Ele cita como exemplo as cidades paranaenses de Londrina, Maringá, Cascavel e Toledo, todo o Oeste de Santa Catarina e todo o interior do Rio Grande do Sul como potenciais interessadas em comprar gás natural, mas hoje desassistidas pela falta de interiorização dos dutos.

Segundo Lamastra Jr, sem garantir a demanda para o produto, através das usinas térmicas, os investimentos privados não chegarão – ou ficarão restritos à costa. “A solução térmica é a mais barata e fácil para desenvolver o mercado de gás natural. Não vão conseguir expandir [a malha de gasodutos] sem solução térmica”.

Patrícia Agra, especialista em energia do escritório do L.O. Baptista Advogados, concorda que é necessário garantir demanda para incentivar a atração de investimento privado em rede de gasodutos. “O governo tentou flexibilizar umas etapas, tirando o monopólio da Petrobras, liberando para destituição do gás e tentando fomentar o consumo, mas o setor de gás natural precisa ter oferta, meio de transporte e demanda para se desenvolver”, explica.

Ela lembra que as indústrias – principais consumidores do gás natural, ao lado das térmicas – precisam que a tubulação de gás natural chegue até onde elas estão. “Para isso, é preciso criar essa demanda no mercado secundário. Ligar às térmicas é uma solução”, diz.

O governo é totalmente contrário a essa ideia, que classifica de subsídio cruzado. "É preciso tomar cuidado para não promover gás natural barato às custas da energia elétrica cara", diz a EPE em nota técnica.

"A presença de térmicas inflexíveis deve ser vista com muita cautela, pois pode desperdiçar gás e recursos renováveis para geração de energia, impondo o pagamento por energia não consumida. Isso pode prejudicar a competitividade da energia elétrica para a indústria e as pessoas", completa.

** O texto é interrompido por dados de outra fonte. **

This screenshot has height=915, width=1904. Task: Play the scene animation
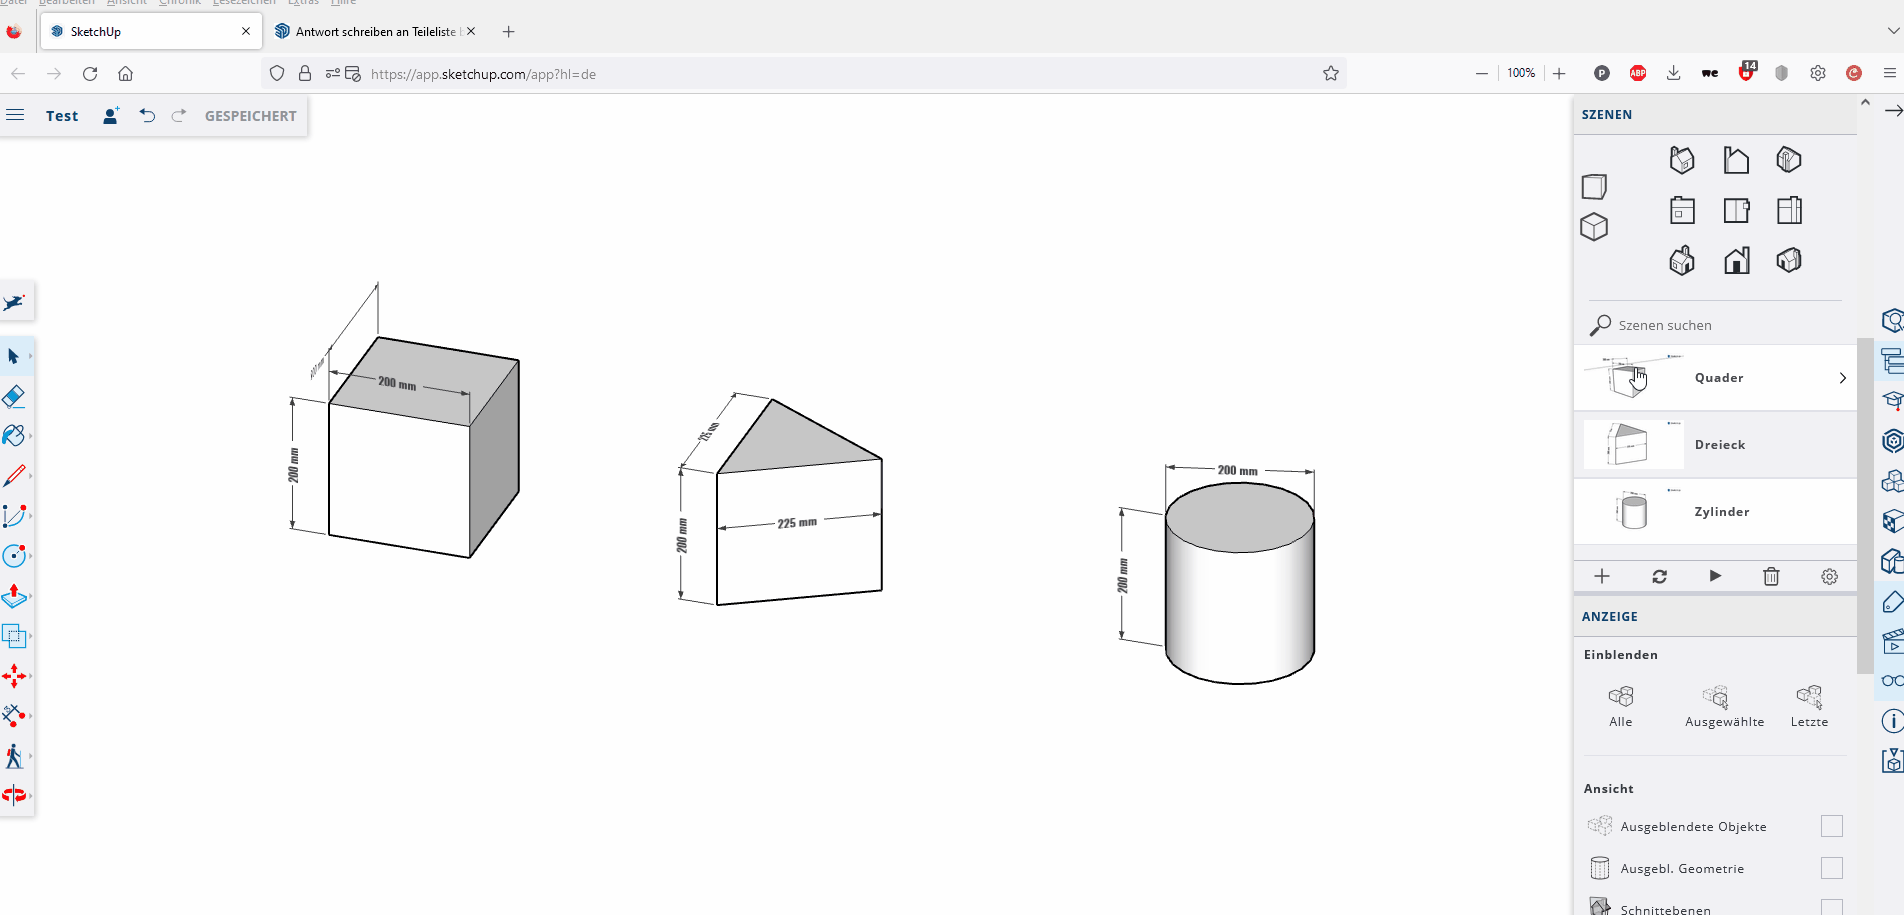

Para a EPE, os investimentos em expansão da infraestrutura de gasodutos devem se pautar por estudos que demonstrem eficiência e competitividade. "Os setores de gás natural e energia elétrica têm potencial de crescerem juntos, de forma sustentável, desde que haja uma alocação equilibrada de custos e riscos, tomando cuidado com subsídios cruzados."

Lamastra Jr. nega que a proposta da Abegás proponha subsídio cruzado e diz que não há como desenvolver o setor, como o governo promete, sem estímulo à demanda via térmicas.

O CEO da consultoria Gas Energy, Rivaldo Moreira Neto, diz que a adoção de regras rígidas, que imponham a localização de projetos de consumo novos para garantir a construção de gasodutos, se distancia dos objetivos da modernização do mercado de gás natural.

"A maneira de se incentivar o crescimento da produção de gás natural que tenha o setor elétrico como uma de suas âncoras passa pela possibilidade de se permitir que um projeto de térmica baseada em gás novo (aquele ainda sem rota de escoamento construída) consiga participar dos leilões de contratação de energia", defende.